Every time Rasner heads out to the mound, the Yankees are walking a tightrope of inevitability, and in June, the wheels came off in a big way. On the month, Rasner was 1-5 with a 6.47 ERA in six starts. He allowed 58 baserunners in 32 innings for a WHIP of 1.81 and lost to such powerhouses as the Royals, Pirates and A’s.
But through thick and thin right now, the Yankees are stuck with Rasner. While the team would be okay relying on him as a fifth starter behind four other top-line pitchers, the reality is that the Yanks have three good starters and a gaping hole at the end. Here, we see the lasting impact of Chien-Ming Wang‘s and Phil Hughes‘ injuries. Here, we see how the Yanks are getting burned by Ian Kennedy’s ineffectiveness and the Yankees’ brass challenge to him to pitch his way back through the system. With these breaks, the Yanks are relying on a collection of fifth starters – Rasner, Sidney Ponson, Dan Giese – to fill two rotation spots for the time being.
On Friday, the Yanks saw Ponson go through the same high wire act. He pitched six scoreless innings but had put on nine baserunners in the game’s first four innings. I hate to rock the proverbial boat when the results belie the outcome, but the Yanks can’t expect to see themselves in close games if their back-end starters are allowing two or more opposing hitters to reach base each innings.

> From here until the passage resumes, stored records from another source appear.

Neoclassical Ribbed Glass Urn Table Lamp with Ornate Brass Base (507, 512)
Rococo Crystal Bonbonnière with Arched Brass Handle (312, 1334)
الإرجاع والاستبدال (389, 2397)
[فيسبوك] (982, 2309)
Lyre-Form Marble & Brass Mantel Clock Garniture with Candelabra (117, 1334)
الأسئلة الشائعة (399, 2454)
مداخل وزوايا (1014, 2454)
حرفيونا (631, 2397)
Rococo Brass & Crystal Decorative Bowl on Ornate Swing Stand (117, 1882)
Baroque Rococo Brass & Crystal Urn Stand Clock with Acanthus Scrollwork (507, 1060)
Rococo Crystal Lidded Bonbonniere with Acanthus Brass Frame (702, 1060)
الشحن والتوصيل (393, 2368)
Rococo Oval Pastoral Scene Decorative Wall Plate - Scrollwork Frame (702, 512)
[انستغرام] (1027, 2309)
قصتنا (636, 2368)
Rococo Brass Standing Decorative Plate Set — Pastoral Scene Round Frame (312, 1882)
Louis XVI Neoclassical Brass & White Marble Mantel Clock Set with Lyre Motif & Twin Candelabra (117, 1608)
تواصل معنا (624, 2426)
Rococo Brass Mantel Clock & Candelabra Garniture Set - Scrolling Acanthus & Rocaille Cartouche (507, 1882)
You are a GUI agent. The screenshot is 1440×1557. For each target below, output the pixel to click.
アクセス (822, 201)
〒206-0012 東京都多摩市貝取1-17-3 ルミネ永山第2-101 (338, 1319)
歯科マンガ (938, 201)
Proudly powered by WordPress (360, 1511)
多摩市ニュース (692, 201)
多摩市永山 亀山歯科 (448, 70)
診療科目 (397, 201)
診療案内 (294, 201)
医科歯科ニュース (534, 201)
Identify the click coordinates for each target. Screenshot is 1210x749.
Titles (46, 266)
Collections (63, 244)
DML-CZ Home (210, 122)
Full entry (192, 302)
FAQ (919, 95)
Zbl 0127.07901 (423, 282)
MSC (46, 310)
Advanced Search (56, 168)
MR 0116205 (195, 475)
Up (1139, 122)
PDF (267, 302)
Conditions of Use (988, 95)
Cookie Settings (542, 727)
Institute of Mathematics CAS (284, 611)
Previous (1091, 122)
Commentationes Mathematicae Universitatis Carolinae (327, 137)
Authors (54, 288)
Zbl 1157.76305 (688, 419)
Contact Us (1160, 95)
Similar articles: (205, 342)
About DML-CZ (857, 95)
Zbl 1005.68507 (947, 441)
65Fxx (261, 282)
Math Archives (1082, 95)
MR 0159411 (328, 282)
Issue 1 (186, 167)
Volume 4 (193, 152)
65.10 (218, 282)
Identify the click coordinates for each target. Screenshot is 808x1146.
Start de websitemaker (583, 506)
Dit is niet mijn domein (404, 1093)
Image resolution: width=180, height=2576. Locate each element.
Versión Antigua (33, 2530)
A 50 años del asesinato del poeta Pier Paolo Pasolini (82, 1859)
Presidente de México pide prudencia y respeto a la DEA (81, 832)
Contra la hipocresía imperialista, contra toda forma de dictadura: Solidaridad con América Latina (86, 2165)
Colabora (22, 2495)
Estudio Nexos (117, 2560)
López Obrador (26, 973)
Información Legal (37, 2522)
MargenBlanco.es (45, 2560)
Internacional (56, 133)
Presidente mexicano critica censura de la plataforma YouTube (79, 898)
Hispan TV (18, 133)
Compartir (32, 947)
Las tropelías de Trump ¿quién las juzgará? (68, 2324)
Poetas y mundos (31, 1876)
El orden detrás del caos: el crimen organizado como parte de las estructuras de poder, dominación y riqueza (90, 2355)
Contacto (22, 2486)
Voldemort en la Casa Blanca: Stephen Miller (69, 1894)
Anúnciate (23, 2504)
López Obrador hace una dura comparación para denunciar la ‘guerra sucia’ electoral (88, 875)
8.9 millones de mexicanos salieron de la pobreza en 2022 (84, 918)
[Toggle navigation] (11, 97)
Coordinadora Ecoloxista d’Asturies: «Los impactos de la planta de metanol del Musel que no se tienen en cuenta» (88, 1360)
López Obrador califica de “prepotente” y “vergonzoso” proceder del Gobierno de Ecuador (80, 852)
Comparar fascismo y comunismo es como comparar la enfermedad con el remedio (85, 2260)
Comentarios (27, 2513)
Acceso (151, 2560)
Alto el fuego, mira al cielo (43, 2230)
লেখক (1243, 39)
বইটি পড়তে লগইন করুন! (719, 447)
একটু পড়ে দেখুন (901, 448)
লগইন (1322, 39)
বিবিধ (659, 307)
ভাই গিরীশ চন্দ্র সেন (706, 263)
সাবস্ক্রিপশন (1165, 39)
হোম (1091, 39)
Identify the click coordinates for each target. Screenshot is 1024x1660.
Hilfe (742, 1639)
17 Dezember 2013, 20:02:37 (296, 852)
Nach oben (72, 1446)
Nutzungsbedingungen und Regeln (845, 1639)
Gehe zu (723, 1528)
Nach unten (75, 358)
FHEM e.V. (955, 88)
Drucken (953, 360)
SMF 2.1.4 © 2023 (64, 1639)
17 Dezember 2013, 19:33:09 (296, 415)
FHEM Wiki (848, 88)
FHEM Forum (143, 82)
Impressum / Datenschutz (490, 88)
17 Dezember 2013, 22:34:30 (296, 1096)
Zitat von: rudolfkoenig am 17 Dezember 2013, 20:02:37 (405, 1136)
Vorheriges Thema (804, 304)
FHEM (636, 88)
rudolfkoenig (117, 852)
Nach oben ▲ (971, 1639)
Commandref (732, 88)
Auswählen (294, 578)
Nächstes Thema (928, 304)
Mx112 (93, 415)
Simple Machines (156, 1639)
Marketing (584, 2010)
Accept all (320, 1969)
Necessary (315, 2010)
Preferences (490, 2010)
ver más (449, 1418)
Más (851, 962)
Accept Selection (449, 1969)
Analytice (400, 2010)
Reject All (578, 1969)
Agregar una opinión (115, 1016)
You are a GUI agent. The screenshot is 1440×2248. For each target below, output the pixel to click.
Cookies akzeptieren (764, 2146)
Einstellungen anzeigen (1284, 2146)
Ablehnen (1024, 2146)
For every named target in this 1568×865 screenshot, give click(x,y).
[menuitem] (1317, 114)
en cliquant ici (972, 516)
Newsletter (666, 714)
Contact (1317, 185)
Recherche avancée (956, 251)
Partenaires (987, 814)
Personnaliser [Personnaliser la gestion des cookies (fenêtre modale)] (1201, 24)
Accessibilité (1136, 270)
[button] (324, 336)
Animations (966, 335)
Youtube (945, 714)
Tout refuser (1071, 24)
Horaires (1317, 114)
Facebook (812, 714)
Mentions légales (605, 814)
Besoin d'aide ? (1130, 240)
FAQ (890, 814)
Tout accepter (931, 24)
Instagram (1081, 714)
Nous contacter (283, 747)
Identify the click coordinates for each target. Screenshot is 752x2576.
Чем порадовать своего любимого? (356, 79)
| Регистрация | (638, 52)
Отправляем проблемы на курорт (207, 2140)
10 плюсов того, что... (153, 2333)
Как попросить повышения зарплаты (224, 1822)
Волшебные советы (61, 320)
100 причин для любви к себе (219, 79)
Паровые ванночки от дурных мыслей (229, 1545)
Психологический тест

That’s just playing with fire. Other than keeping their collective fingers crossed, the Yanks better come up with a solution and fast. They can easily overcome a 5.5 game deficit, but they can’t afford to watch more ground slip away.
And speaking of rocking the boat…
Today’s lineup was something of a mystery, and as Mike said to me this afternoon, is anyone surprised that the Yanks managed to score just one run?
The Yanks, facing a lefty tough on lefties, put up one of their worst lineups of the season. The outfield featured Justin Christian; the infield Wilson Betemit and Jose Molina. Missing were three of the team’s hottest hitters: Robinson Cano (10 for his last 22 with 2 HR), Bobby Abreu (11 for his last 23 but 0 for 10 against Perez) and Jason Giambi (8 for his last 23). Sitting this lefty triumvirate hurt the team. While I know Joe Girardi didn’t want to see his lefty bats flailing against a tough southpaw, perhaps that was a boat better left unrocked and a close game lost that could have been won.
A promotion but what demotion?
According to The Times and Democrat, a local paper from South Carolina, Brett Gardner has been called up to the Bronx. He will be in uniform for tonight’s Yankees-Rangers game. I don’t yet know what the corresponding roster move will be. We’ll have an update when we know.